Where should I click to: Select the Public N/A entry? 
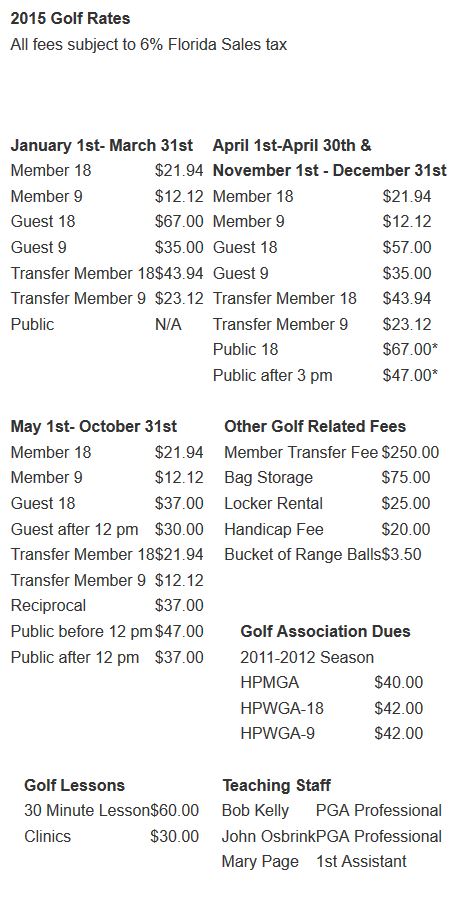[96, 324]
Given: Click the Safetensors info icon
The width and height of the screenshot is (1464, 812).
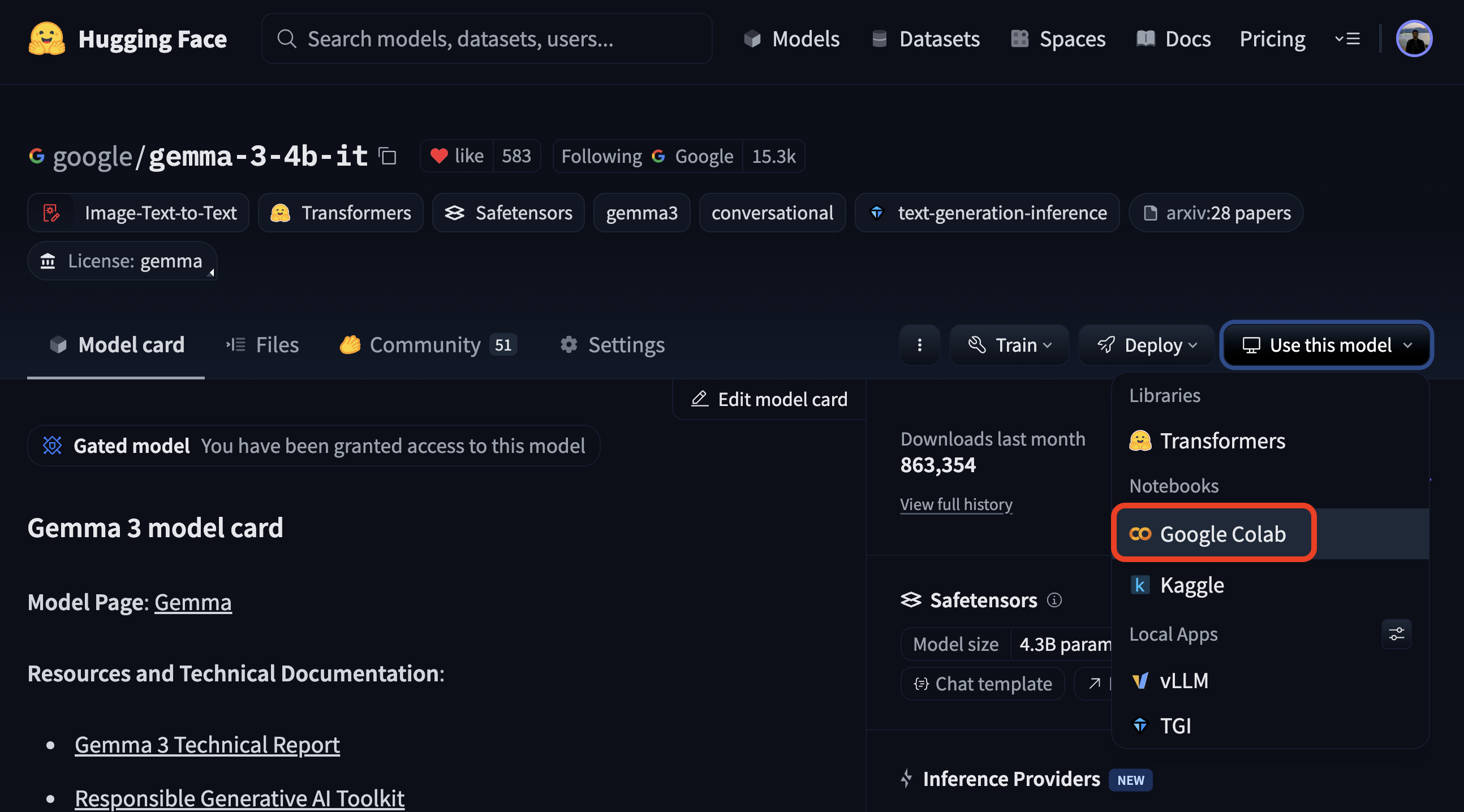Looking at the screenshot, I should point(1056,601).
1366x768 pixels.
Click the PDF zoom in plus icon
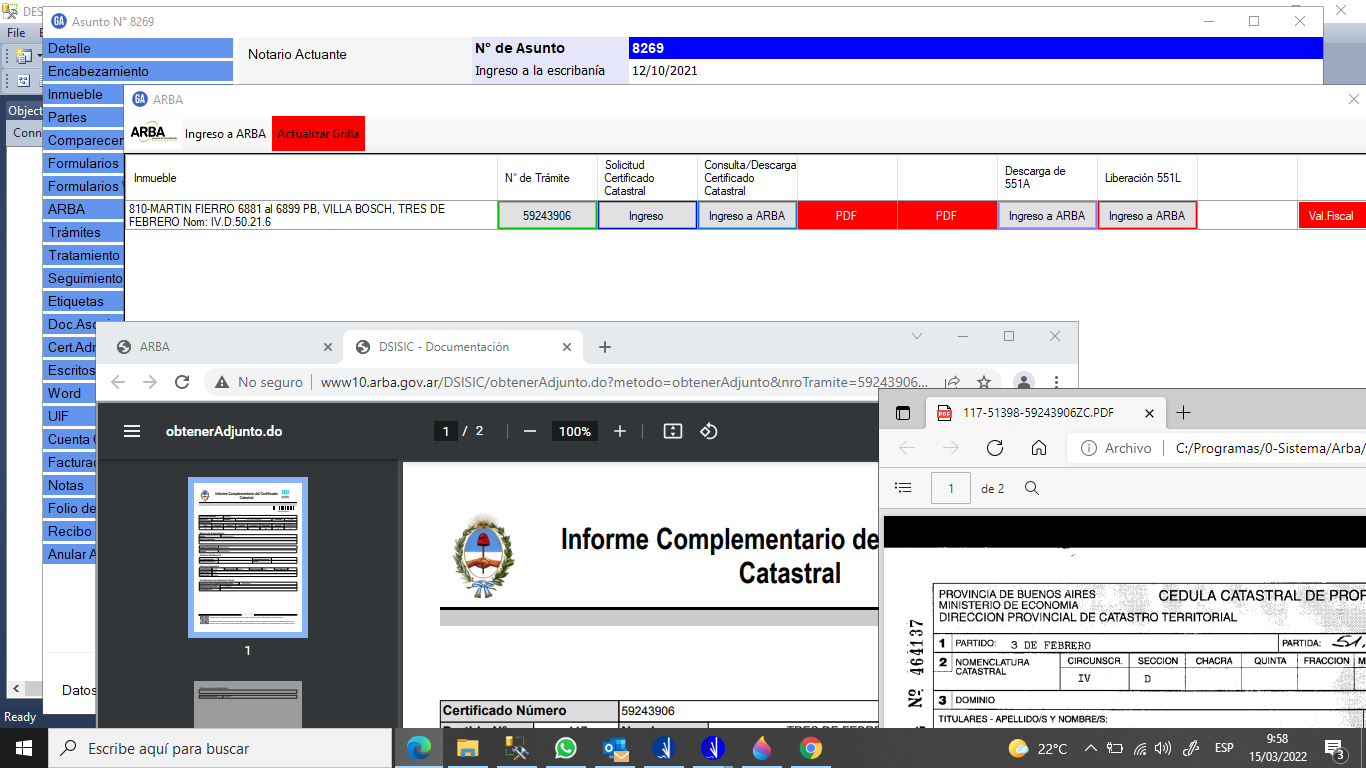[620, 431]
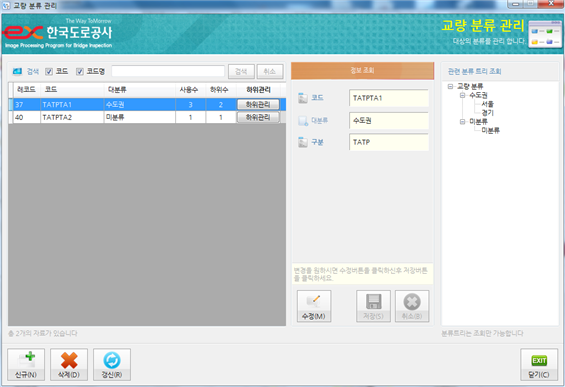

+---+

▸ TASK REQUIREMENTS
Copy all of the records above line for line, leaving out the pictures.

▸ EXERCISE OUTPUT
Where should I click to: Select the Public N/A entry? 
[96, 324]
Given: Click the Safetensors info icon
The width and height of the screenshot is (1464, 812).
Looking at the screenshot, I should point(1056,601).
1366x768 pixels.
Click the PDF zoom in plus icon
[620, 431]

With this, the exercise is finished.